Jenny Davidson is an associate professor of English and comparative literature at Columbia University.
Q: What’s the first thing you read in the morning?
A. Email! Does anybody say anything else? Though I do find that if I want to write or exercise first thing in the morning, it is very wise for me not to turn on the computer; that said, it is usually an irresistible temptation.
Q: What newspapers and magazines do you subscribe to or read regularly? What do you read in print vs. online vs. mobile?

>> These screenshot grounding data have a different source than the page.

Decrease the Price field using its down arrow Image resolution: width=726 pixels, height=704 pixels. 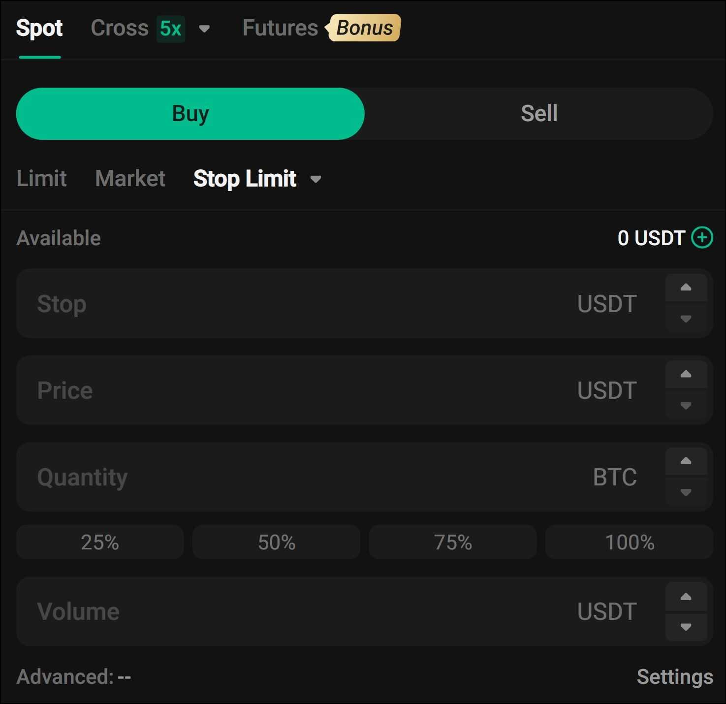point(686,406)
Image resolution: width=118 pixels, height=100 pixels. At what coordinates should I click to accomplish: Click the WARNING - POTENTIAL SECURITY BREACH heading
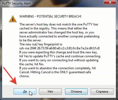tap(50, 16)
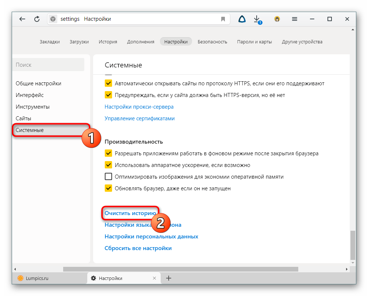Open Настройки прокси-сервера link

139,107
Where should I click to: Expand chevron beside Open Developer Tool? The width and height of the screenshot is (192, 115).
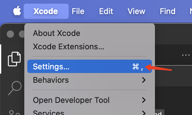click(144, 100)
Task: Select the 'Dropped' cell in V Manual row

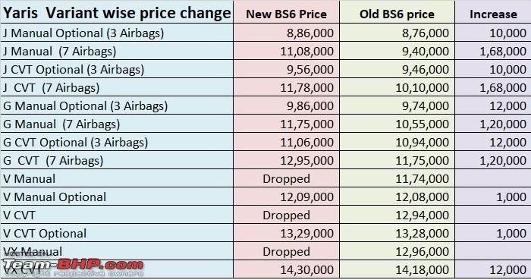Action: (x=286, y=179)
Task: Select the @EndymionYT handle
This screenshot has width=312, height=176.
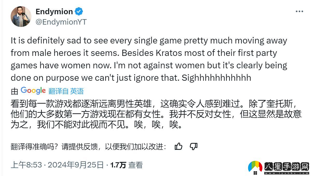Action: point(61,22)

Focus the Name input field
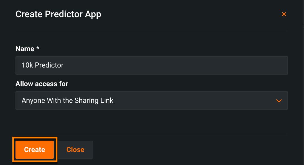[151, 65]
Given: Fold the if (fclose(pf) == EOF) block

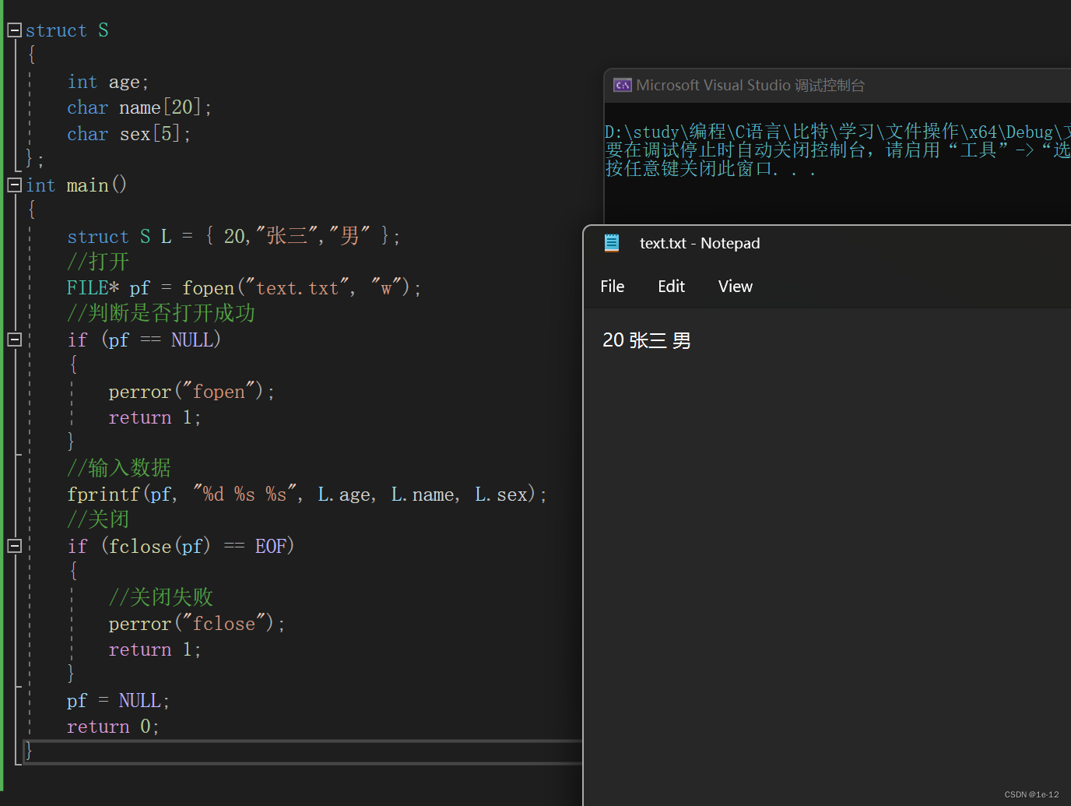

A. Digital subscription to The New York Times. I read the LRB through my university library digital subscription but have a paper subscription to the NYRB, which I do usually (contrary to what seems the general practice) read pretty thoroughly. Both of those sites have a few free articles out of each issue with the others behind a subscriber paywall; I’m lucky I can get them through the library, and am always regretful when there’s a great piece I’d like to link to on my blog but that isn’t freely available online. I am a regular reader of The New Yorker, still in its paper edition. I subscribe to a few professional journals, some of them by way of membership in organizations, but I must confess that I don’t read them regularly, just scan contents when they arrive to see if there’s anything interesting (PMLA, Eighteenth-Century Studies, Eighteenth-Century Fiction). I believe I currently have a subscription to The Paris Review but I think I may have let n+1 and A Public Space lapse: it is not to their discredit, it is simply a function of the fact that increasingly I read things online rather than in paper format. I am not really a magazine person but I do also get a couple things (Outside, Swimming) as a function of memberships in the USA Triathlon Association, US Masters swimming, and the New York Road Runners. I don’t read any periodicals on mobile devices, though I read a lot of novels and narrative nonfiction on my Kindle.
Q: What is the best article you’ve read recently?
A. I read a funny article (I followed the link from a Facebook friend) at The Nation: it’s called “The Grand Flattery Seminar,” about the so-called “Grand Strategy Seminar” taught at Yale by John Lewis Gaddis, Paul Kennedy and Charles Hill. Casting my mind back, I think my favorite recent New Yorker piece was Burkhard Bilger’s story on the training of New York City’s canine police force.
Q: What books have you recently read? How do they stand out?
A. I loved Edward St. Aubyn’s “Patrick Melrose” novels for the aphoristic savagery of their prose. Katharine Boo’s Behind the Beautiful Forevers is a remarkable book because of the nature and extent of her reporting. Two other novels I read and enjoyed greatly were Heath Lowrance’s The Bastard Hand and Lavie Tidhar’s Osama; both of these could be categorized as neo-noir with fantastical components, but they’re totally different from each other and strikingly memorable. This spring I was teaching a seminar on Richardson’s Clarissa, so I was rereading a good chunk of that every week; it is an extraordinary novel, not as much read as it should be due to its extreme length, but I have a fantasy that Vintage or the Modern Library will publish a beautiful reader’s edition (like the Pevear and Volokhonsky War and Peace, only probably in two or three volumes in an attractive box set) that will let it reach readers who know that Proust is on their bucket list but don’t realize yet that Clarissa should be also.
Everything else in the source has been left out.